**INPUT RECORDS:**
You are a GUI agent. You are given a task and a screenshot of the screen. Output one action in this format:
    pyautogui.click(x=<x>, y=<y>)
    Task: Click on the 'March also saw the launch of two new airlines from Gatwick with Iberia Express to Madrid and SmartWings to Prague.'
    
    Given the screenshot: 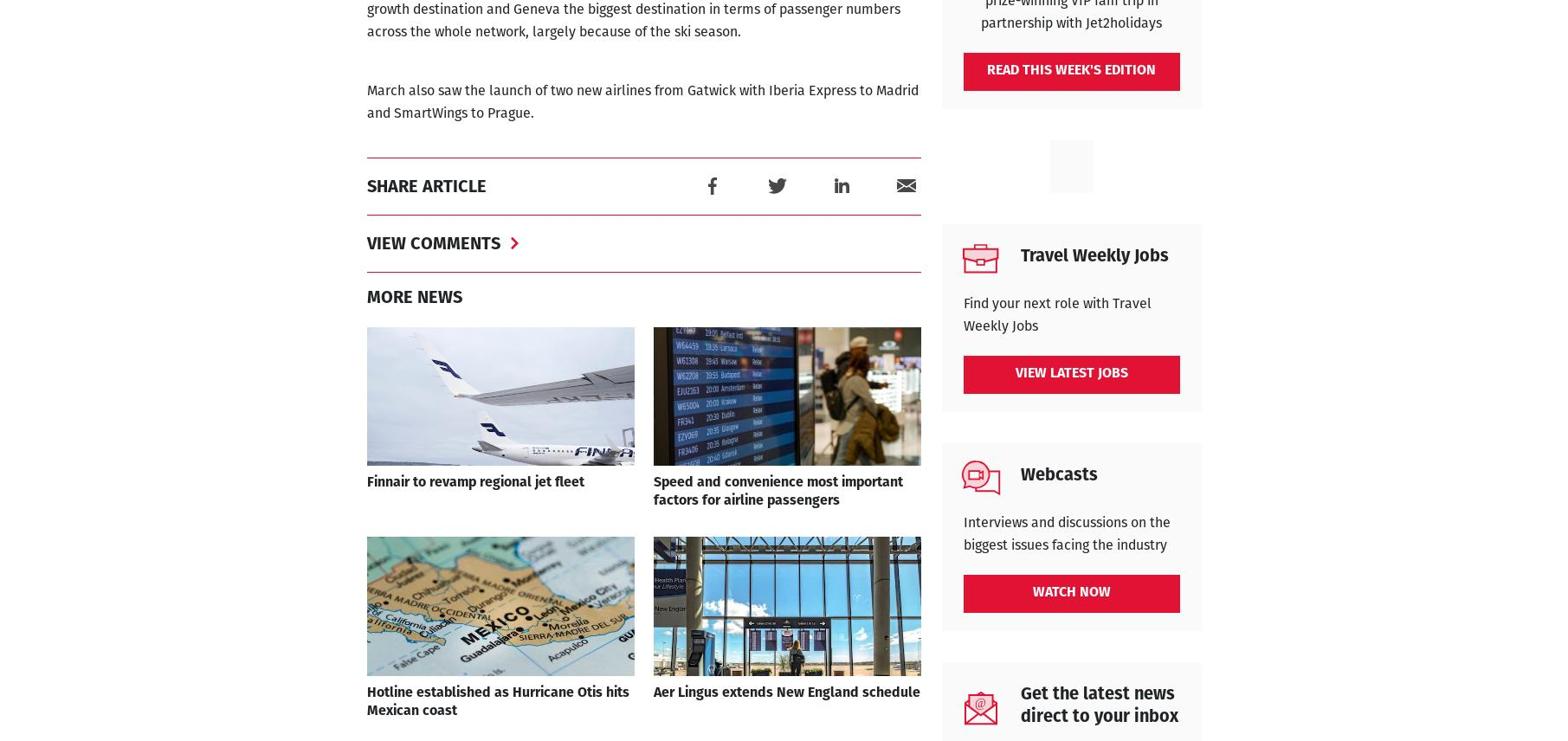 What is the action you would take?
    pyautogui.click(x=641, y=101)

**SET PROBLEM:** Please rewrite the lines from the start of the records through the line containing "pyautogui.click(x=<x>, y=<y>)", inclusive, substituting "desktop assistant" for "GUI agent" and leaving everything else unchanged.

**TASK SOLUTION:**
You are a desktop assistant. You are given a task and a screenshot of the screen. Output one action in this format:
    pyautogui.click(x=<x>, y=<y>)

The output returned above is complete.